Будучи уже главным конструктором, он неоднократно собирался в Хабаровск, чтобы повидать ту докторшу и сказать ей всякие слова сердечной благодарности, но так и не собрался.

Тут шел великий русский писатель Варлам Шаламов, ему предстояло провести на Колыме шестнадцать лет. Он выжил, по счастью, и не только потому, что обучился на фельдшера, но и благодаря горевшей в нем решимости описать все, что он видел.

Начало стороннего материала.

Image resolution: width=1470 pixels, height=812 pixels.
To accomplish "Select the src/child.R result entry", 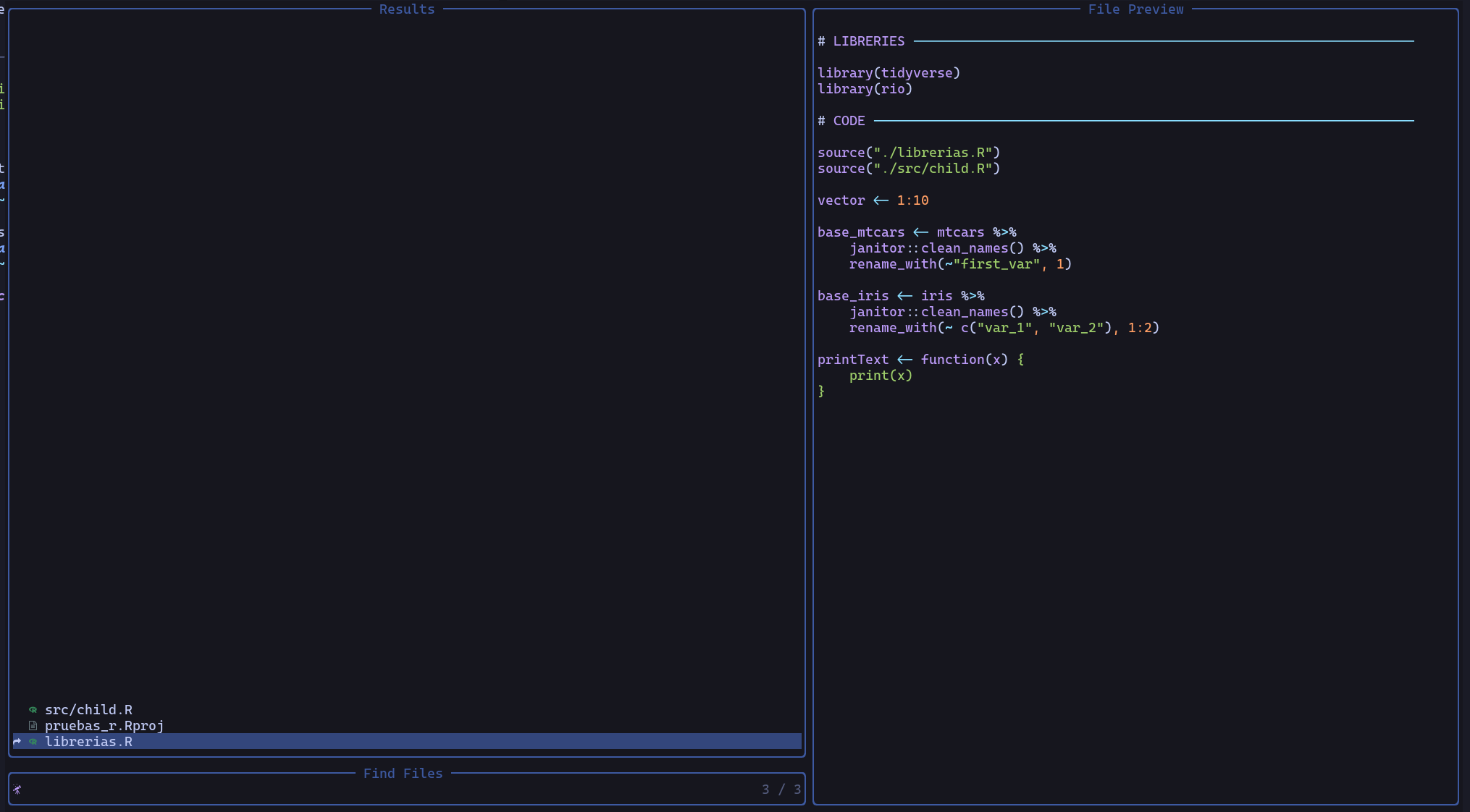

Разминувшись с Королевым на шесть лет, шел тут его знакомый и коллега, гений космонавтики (определение не мое, а тех, кто знал его работы) Александр Шаргей. Всему миру, впрочем, он известен как Юрий Кондратюк. Дело в том, что во время Гражданской войны он призывался в Белую армию, откуда оба раза сбегал, но его родные, справедливо опасаясь, что офицерский чин Шаргея при советской власти до добра не доведет, достали ему документы умершего от тифа знакомого.

Еще в шестнадцатом, увлекшись космосом (девятнадцать лет ему было), написал он небольшую книжку, в которой не только развил идеи Циолковского, о котором он и знать не знал, но двинулся гораздо дальше. А в двадцать девятом году он издал книжку (на собственные деньги, сидя на хлебе и воде), в которой до мелких подробностей расчислил оптимальную трассу полета ракеты на Луну. Спустя много лет руководитель американского проекта «Аполлон» написал, что именно идеи этой книжки легли в основу разработки траектории полета.